- _Stored records_:
+---+
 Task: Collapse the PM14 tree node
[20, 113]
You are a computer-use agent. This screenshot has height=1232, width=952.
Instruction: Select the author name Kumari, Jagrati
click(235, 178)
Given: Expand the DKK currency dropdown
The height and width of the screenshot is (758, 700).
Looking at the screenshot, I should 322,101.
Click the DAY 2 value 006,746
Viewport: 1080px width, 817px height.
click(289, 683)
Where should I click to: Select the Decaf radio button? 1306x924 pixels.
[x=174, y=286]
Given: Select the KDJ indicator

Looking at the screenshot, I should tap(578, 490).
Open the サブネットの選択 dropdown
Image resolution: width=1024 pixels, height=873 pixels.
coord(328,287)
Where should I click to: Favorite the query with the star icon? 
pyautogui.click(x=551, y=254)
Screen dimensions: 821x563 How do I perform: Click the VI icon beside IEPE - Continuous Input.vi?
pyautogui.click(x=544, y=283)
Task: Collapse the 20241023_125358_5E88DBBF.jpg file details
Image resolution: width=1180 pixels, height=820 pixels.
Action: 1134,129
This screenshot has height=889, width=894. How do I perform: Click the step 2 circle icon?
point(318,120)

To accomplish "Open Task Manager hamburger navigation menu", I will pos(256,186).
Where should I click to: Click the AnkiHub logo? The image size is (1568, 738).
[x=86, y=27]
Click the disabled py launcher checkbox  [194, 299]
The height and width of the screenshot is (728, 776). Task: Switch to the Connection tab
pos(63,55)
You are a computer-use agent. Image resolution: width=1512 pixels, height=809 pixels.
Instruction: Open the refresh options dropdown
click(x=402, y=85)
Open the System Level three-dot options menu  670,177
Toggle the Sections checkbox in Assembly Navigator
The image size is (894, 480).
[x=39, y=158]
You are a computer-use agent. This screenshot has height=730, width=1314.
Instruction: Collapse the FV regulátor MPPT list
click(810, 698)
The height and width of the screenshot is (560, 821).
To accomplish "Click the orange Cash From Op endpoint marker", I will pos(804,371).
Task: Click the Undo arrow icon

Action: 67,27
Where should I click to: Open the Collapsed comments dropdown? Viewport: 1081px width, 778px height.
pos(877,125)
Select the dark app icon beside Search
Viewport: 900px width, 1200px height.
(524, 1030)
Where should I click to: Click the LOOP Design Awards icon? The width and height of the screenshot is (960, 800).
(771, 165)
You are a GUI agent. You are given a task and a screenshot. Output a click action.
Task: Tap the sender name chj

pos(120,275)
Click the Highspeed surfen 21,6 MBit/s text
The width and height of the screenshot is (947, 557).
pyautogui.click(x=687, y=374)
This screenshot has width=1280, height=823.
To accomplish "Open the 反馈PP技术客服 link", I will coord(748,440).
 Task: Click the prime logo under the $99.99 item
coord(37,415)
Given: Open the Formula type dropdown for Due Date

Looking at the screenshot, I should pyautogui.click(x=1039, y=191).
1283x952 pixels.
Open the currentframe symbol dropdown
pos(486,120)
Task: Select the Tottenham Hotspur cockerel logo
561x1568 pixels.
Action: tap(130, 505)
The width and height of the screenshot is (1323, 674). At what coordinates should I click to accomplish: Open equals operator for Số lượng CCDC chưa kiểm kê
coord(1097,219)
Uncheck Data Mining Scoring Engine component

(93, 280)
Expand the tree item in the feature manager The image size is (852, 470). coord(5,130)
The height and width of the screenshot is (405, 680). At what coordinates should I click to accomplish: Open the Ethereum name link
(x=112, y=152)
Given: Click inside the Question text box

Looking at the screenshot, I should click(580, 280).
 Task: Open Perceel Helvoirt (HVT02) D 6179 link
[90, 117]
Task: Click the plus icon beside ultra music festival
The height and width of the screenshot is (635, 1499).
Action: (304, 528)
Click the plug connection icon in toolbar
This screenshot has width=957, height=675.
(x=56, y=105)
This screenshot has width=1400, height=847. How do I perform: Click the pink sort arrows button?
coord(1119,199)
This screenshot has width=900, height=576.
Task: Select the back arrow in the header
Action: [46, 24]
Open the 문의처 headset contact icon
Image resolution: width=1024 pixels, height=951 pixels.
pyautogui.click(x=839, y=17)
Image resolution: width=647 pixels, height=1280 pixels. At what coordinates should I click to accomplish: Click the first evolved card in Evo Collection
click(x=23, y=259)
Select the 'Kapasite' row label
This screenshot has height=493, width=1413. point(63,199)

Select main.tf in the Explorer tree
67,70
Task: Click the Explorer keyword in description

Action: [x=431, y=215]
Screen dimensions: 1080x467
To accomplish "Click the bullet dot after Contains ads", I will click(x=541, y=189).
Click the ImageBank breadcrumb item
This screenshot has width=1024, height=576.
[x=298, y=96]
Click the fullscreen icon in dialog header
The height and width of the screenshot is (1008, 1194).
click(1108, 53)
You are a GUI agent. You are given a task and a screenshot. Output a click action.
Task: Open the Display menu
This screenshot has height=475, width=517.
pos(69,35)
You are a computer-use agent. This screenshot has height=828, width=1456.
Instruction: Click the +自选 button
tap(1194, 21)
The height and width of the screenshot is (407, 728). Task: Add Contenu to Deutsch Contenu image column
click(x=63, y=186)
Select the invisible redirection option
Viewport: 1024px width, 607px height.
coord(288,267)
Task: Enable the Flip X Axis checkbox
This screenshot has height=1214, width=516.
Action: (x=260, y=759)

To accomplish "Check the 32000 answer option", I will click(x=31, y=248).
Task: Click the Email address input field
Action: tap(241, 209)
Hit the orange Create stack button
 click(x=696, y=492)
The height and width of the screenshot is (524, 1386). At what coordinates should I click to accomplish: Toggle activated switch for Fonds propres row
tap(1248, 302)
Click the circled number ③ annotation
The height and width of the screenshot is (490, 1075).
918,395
+---+
- _TASK DETAILS_: In full and without error, restate the data.

- _ANSWER FOR THE TASK_:
 Task: Collapse the PM14 tree node
[20, 113]
You are a computer-use agent. This screenshot has height=1232, width=952.
Instruction: Select the author name Kumari, Jagrati
click(235, 178)
Given: Expand the DKK currency dropdown
The height and width of the screenshot is (758, 700).
Looking at the screenshot, I should 322,101.
Click the DAY 2 value 006,746
Viewport: 1080px width, 817px height.
click(289, 683)
Where should I click to: Select the Decaf radio button? 1306x924 pixels.
[x=174, y=286]
Given: Select the KDJ indicator

Looking at the screenshot, I should tap(578, 490).
Open the サブネットの選択 dropdown
Image resolution: width=1024 pixels, height=873 pixels.
coord(328,287)
Where should I click to: Favorite the query with the star icon? 
pyautogui.click(x=551, y=254)
Screen dimensions: 821x563 How do I perform: Click the VI icon beside IEPE - Continuous Input.vi?
pyautogui.click(x=544, y=283)
Task: Collapse the 20241023_125358_5E88DBBF.jpg file details
Image resolution: width=1180 pixels, height=820 pixels.
Action: 1134,129
This screenshot has height=889, width=894. How do I perform: Click the step 2 circle icon?
point(318,120)

To accomplish "Open Task Manager hamburger navigation menu", I will pos(256,186).
Where should I click to: Click the AnkiHub logo? The image size is (1568, 738).
[x=86, y=27]
Click the disabled py launcher checkbox  [194, 299]
The height and width of the screenshot is (728, 776). Task: Switch to the Connection tab
pos(63,55)
You are a computer-use agent. Image resolution: width=1512 pixels, height=809 pixels.
Instruction: Open the refresh options dropdown
click(x=402, y=85)
Open the System Level three-dot options menu  670,177
Toggle the Sections checkbox in Assembly Navigator
The image size is (894, 480).
[x=39, y=158]
You are a computer-use agent. This screenshot has height=730, width=1314.
Instruction: Collapse the FV regulátor MPPT list
click(810, 698)
The height and width of the screenshot is (560, 821).
To accomplish "Click the orange Cash From Op endpoint marker", I will pos(804,371).
Task: Click the Undo arrow icon

Action: 67,27
Where should I click to: Open the Collapsed comments dropdown? Viewport: 1081px width, 778px height.
pos(877,125)
Select the dark app icon beside Search
Viewport: 900px width, 1200px height.
(524, 1030)
Where should I click to: Click the LOOP Design Awards icon? The width and height of the screenshot is (960, 800).
(771, 165)
You are a GUI agent. You are given a task and a screenshot. Output a click action.
Task: Tap the sender name chj

pos(120,275)
Click the Highspeed surfen 21,6 MBit/s text
The width and height of the screenshot is (947, 557).
pyautogui.click(x=687, y=374)
This screenshot has width=1280, height=823.
To accomplish "Open the 反馈PP技术客服 link", I will coord(748,440).
 Task: Click the prime logo under the $99.99 item
coord(37,415)
Given: Open the Formula type dropdown for Due Date

Looking at the screenshot, I should pyautogui.click(x=1039, y=191).
1283x952 pixels.
Open the currentframe symbol dropdown
pos(486,120)
Task: Select the Tottenham Hotspur cockerel logo
561x1568 pixels.
Action: tap(130, 505)
The width and height of the screenshot is (1323, 674). At what coordinates should I click to accomplish: Open equals operator for Số lượng CCDC chưa kiểm kê
coord(1097,219)
Uncheck Data Mining Scoring Engine component

(93, 280)
Expand the tree item in the feature manager The image size is (852, 470). coord(5,130)
The height and width of the screenshot is (405, 680). At what coordinates should I click to accomplish: Open the Ethereum name link
(x=112, y=152)
Given: Click inside the Question text box

Looking at the screenshot, I should click(580, 280).
 Task: Open Perceel Helvoirt (HVT02) D 6179 link
[90, 117]
Task: Click the plus icon beside ultra music festival
The height and width of the screenshot is (635, 1499).
Action: (304, 528)
Click the plug connection icon in toolbar
This screenshot has width=957, height=675.
(x=56, y=105)
This screenshot has width=1400, height=847. How do I perform: Click the pink sort arrows button?
coord(1119,199)
This screenshot has width=900, height=576.
Task: Select the back arrow in the header
Action: [46, 24]
Open the 문의처 headset contact icon
Image resolution: width=1024 pixels, height=951 pixels.
pyautogui.click(x=839, y=17)
Image resolution: width=647 pixels, height=1280 pixels. At what coordinates should I click to accomplish: Click the first evolved card in Evo Collection
click(x=23, y=259)
Select the 'Kapasite' row label
This screenshot has height=493, width=1413. point(63,199)

Select main.tf in the Explorer tree
67,70
Task: Click the Explorer keyword in description

Action: [x=431, y=215]
Screen dimensions: 1080x467
To accomplish "Click the bullet dot after Contains ads", I will click(x=541, y=189).
Click the ImageBank breadcrumb item
This screenshot has width=1024, height=576.
[x=298, y=96]
Click the fullscreen icon in dialog header
The height and width of the screenshot is (1008, 1194).
click(1108, 53)
You are a GUI agent. You are given a task and a screenshot. Output a click action.
Task: Open the Display menu
This screenshot has height=475, width=517.
pos(69,35)
You are a computer-use agent. This screenshot has height=828, width=1456.
Instruction: Click the +自选 button
tap(1194, 21)
The height and width of the screenshot is (407, 728). Task: Add Contenu to Deutsch Contenu image column
click(x=63, y=186)
Select the invisible redirection option
Viewport: 1024px width, 607px height.
coord(288,267)
Task: Enable the Flip X Axis checkbox
This screenshot has height=1214, width=516.
Action: (x=260, y=759)

To accomplish "Check the 32000 answer option", I will click(x=31, y=248).
Task: Click the Email address input field
Action: tap(241, 209)
Hit the orange Create stack button
 click(x=696, y=492)
The height and width of the screenshot is (524, 1386). At what coordinates should I click to accomplish: Toggle activated switch for Fonds propres row
tap(1248, 302)
Click the circled number ③ annotation
The height and width of the screenshot is (490, 1075).
918,395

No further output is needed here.